果物アレルギーになることがあります。2024年6月に小中学校の給食でビワが提供されて、児童生徒計126人がのどや目のかゆみなどのアレルギー症状を訴えたという報道がありました。症状が出た人たちの多くが花粉症を持っていました。花粉と果物のたんぱく質が似ている場合、体が果物のたんぱく質を花粉と間違えてアレルギー反応を起こしてしまうのです。そういった反応を起こしやすいものは桃、りんご、キウイ、パイナップル、トマトなどです。果物などを食べて口の中やのど、耳の奥がピリピリしたり、食べすぎると苦しくなったりしたときは食物アレルギーかもしれません。ただ、加熱調理したジャムや缶詰、ジュースなどは果実のたんぱく質が壊れるので、ほとんどの人は食べられます。花粉症がひどくなると、ほかのアレルギー反応も起こしやすくなります。花粉症をあなどらず、早めに治療して食物アレルギーを予防しましょう。

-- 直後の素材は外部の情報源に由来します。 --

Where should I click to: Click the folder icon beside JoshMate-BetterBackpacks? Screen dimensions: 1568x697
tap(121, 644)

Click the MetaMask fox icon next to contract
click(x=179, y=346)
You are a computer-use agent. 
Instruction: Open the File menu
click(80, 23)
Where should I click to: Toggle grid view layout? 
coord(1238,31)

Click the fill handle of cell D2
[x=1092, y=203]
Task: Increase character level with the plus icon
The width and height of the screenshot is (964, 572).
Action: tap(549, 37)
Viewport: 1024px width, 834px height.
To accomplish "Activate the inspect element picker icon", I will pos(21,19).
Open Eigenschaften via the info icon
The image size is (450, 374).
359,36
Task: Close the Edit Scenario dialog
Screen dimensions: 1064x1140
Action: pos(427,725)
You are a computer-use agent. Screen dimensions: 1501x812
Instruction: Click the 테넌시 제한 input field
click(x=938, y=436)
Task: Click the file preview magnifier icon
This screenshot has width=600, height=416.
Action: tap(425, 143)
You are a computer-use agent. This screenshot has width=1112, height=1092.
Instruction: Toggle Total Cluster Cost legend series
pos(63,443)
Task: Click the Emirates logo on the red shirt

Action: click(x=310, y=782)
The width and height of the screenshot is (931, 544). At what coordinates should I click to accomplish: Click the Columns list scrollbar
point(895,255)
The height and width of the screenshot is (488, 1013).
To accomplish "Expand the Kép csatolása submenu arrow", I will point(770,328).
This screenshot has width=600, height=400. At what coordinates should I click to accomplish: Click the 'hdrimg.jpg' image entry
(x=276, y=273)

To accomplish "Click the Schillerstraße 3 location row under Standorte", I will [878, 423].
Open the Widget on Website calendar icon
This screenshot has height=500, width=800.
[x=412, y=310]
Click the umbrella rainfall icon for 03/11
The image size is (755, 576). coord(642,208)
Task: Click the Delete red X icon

海外の研究では、早期にアレルギー性鼻炎を発症した子どもは、口蓋(こうがい)のアーチが大きく、口呼吸のために口を開き、歯列不正咬合(こうごう)などがあるという報告もあります。
花粉症はどのように治療するのでしょうか?
症状が軽いうちは、鼻水を止める薬や点鼻薬、点眼薬といった対症療法でも効果が出ます。ただ、僕自身も花粉症歴が長いのですが、次第に薬の効き目が弱くなり、症状を抑えられなくなってしまいます。かつては注射で症状を抑える方法もありましたが、まれに強い喘息発作のような副作用が出るため、最近は舌の下に薬を入れて溶かす舌下免疫(ぜっかめんえき)療法が増えています。 花粉症は完全に治る病気ではありませんが、この舌下免疫療法は対症療法ではなく原因に働きかけるため、症状を大きく改善できる可能性があります。
舌下免疫療法は、何歳から始めるのが良いのでしょう?
舌下錠(じょう)は5歳以上が対象です。スギ花粉の場合、毎日1年間続けることで、症状の軽減を実感する人もいますが、十分な効果を得るには通常2~3年以上の継続が必要です。 幼い子どもに毎日欠かさず薬を飲ませることは大変なので、モチベーションを維持できる年齢になってから始めたほうが良いと思います。受験などの大事な時期に症状を軽くしたい場合には、その時期に合わせて計画的に治療を行うのが効果的です。
舌下錠の効果を保つには、どれぐらい飲み続けなければならないのでしょう?
3年ほど続けて治療すれば、治療後もしばらく症状の軽減が続くことが多いとされています。ただし、効果の持続期間には個人差があります。再び症状が強くなった場合には、必要に応じて再治療を行うこともあります。
花粉症を疑った場合、何科を受診すれば良いですか?
耳鼻咽喉(いんこう)科や小児科ですが、血液検査や舌下免疫療法など、アレルギー症状に対応しているかどうかを確認してから行きましょう。舌下免疫療法では、微量のスギ花粉を体内にとり入れるため、アレルギー反応を起こすことがあります。きちんと医師の説明を受けたうえで治療してください。
花粉症は放っておくと生活や学習に影響が出ることもあります。気になる症状があるときは、早めに医療機関に相談してみてください。